Although Rod once described himself as a 'poor student', he earned a B.A. with a double major in political science and history from Mankato State College in 1961 during his third term in the Minnesota Legislature. Elected to the non-partisan Legislature in 1956, Rod was re-elected 11 times until his retirement in 1981. His open-minded approach to policy- making earned him the deep respect of members from both parties for his fairness, integrity, and kindness. He served 22 years on the House Appropriations Committee and chaired the committee's Higher Education Division from 1963-72. By his efforts as chairman, the new state-wide junior college system was established and 2 new campuses were made part of the State university system (Metro and Southwest). He served as Assistant Minority Leader from 1975-78 and then caucus leader from 1978-81. Elected Speaker of the House in 1979, Rod''s fairness and temperament enabled him to preside over a productive bi-partisan chamber of 67 Republicans and 67 Democrats.
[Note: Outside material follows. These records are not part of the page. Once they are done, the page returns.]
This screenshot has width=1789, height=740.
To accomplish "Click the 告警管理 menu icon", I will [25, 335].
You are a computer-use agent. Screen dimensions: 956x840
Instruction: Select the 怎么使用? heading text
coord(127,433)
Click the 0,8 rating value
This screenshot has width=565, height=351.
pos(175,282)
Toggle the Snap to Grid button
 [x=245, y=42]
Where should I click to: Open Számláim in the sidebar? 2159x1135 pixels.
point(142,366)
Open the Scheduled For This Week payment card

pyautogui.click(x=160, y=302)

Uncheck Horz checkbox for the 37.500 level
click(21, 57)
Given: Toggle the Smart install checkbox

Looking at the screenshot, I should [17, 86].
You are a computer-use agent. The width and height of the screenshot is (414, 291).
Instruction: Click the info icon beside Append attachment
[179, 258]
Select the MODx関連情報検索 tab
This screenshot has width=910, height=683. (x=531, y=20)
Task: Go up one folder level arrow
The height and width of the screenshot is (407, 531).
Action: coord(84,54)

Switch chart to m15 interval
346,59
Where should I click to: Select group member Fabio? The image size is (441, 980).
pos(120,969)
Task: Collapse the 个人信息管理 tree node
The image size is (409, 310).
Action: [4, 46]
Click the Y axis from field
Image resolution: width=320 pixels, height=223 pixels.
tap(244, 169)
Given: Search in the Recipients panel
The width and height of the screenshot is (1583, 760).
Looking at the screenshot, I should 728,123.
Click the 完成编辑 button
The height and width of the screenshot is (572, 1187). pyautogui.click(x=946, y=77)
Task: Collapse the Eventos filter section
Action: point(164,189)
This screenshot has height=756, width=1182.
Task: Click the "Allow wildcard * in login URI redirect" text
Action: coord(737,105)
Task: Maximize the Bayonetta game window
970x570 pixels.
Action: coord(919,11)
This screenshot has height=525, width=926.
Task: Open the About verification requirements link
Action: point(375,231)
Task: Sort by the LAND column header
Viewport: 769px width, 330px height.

He published "Minnesota Standoff: The Politics of Deadlock" in 1990, a personal perspective of that unique event.
After his legislative career, he served as president of the Minnesota State University Board (1980-94). For his many contributions to higher education, Winona State University awarded him an honorary doctor of humane letters degree in 2001. His interests are reflected in leadership service with the Minnesota State Forestry Association and many statewide boards and commissions: the Waseca County Red Cross, the Janesville PTA, the Minnesota Civil Air Patrol, the Waseca County Historical Society, the Waseca Rotary, and the Minnesota Agricultural Interpretive Center (Farmamerica) .
Rod lived for and on The River Farm'', until his death. Planting trees in the face of land clearing for row crops was his gift to the future.
He is survived by his second wife, Ruth Searle, of Alton Township, his daughter Linda Grant of Waseca, his sons R. Newell Searle (Sue Stavig) of Minnetonka and Alan Searle (Brenda) of Toledo, Oregon; a step-daughter Elaine (Corey) VanDeest, by six grandchildren and by four great-grandchildren and two step-grandchildren. He was preceded in death by his parents, by his brothers, Barton and Harvey Searle, and by his first wife Jane.